### Brief 1
Reproduce the part of the passage on the Adams professorship starting with "As executive chair" and going on through "a substantial endowment.".
### Brief 2
Pick up the passage on the Adams professorship after its final sentence and write what comes next.

As executive chair and head of global business development at Meriden, Conn.-based Protein Sciences, Dan Adams develops and manufactures vaccines. The School of Medicine’s Patrick G. O’Connor, M.D., M.P.H., chief of general internal medicine, works to improve treatment for addiction in primary care settings, where help may be most accessible. The two men share a commitment to the mission statement of Protein Sciences, which reads in part: “To save lives and improve health by effectively responding to the changing world.”
This past spring, in recognition of that common vision, O’Connor was named the first Dan Adams and Amanda Adams Professor of General Medicine. Dan Adams, a former member of the School of Medicine’s Dean’s Council, created the professorship with a substantial endowment.
The endowment honors Amanda Adams, who is Dan Adams’ daughter, senior vice president and assistant general counsel at Citicorp, and a 1997 graduate of Yale College.
O’Connor’s research focuses on the interfaces among general internal medicine, primary care, and addiction. “His internationally renowned work has already made a tremendous difference in how drug and alcohol addictions are treated,” says Robert J. Alpern, M.D., dean and Ensign Professor of Medicine. “Office-based treatment with buprenorphine is now the most common form of therapy for opioid addiction. That rests solidly on Patrick’s research.”

### Excerpts from a dataset

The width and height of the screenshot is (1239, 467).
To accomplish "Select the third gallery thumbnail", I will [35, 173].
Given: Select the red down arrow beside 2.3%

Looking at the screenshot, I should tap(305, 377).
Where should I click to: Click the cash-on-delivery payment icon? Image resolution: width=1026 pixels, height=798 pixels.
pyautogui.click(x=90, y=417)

### Response area 1
As executive chair and head of global business development at Meriden, Conn.-based Protein Sciences, Dan Adams develops and manufactures vaccines. The School of Medicine’s Patrick G. O’Connor, M.D., M.P.H., chief of general internal medicine, works to improve treatment for addiction in primary care settings, where help may be most accessible. The two men share a commitment to the mission statement of Protein Sciences, which reads in part: “To save lives and improve health by effectively responding to the changing world.”
This past spring, in recognition of that common vision, O’Connor was named the first Dan Adams and Amanda Adams Professor of General Medicine. Dan Adams, a former member of the School of Medicine’s Dean’s Council, created the professorship with a substantial endowment.

### Response area 2
O’Connor conducted the first randomized clinical trial of buprenorphine for the treatment of opioid dependence in primary care, published in the American Journal of Medicine in 1997. He has conducted numerous National Institutes of Health (NIH) clinical trials, including a randomized trial of naltrexone for the treatment of alcohol dependence using a primary care-based management approach, published in 2003 in Archives of Internal Medicine.
Dan Adams’ relationship with Yale had an unusual beginning. He was accepted to Yale College but chose Cornell, where he majored in chemistry and minored in physics. It was, he says, an act of “adolescent rebellion” against a father who dearly wished for him to go to Yale. He later earned a law degree from New York University and practiced law on Wall Street, but after a tour as an Army captain and company commander in Southeast Asia during the Vietnam War he decided he was better suited to running companies.
He would found and manage five biopharmaceutical companies that have a combined market value of over $70 billion. Adams saw vaccines as a tremendous business opportunity, because manufacturing methods cried out to be modernized and “vaccines are the most efficient form of health care,” he says.
Amanda Adams did attend Yale College, and her time there was eventful. She was diagnosed with cancer during her freshman year. Vincent T. DeVita Jr., M.D., the Amy and Joseph Perella Professor of Medicine and professor of epidemiology, and then director of Yale Cancer Center, took charge of her case.
Amanda never needed to take a medical leave during treatment, she recalls. Her clinicians cheered her on to success throughout her four years as she played varsity ice hockey, a family passion. “Everyone was wonderful, across the board,” she says. Now, O’Connor and Dan Adams have adjacent seats at Yale hockey games.
O’Connor’s career has been strongly rooted at Yale. He came to the School of Medicine in 1986 as a Robert Wood Johnson Clinical Scholar. He received his M.P.H. from the School of Public Health after first earning a medical degree at the Albany Medical College and completing a residency at the University of Rochester School of Medicine.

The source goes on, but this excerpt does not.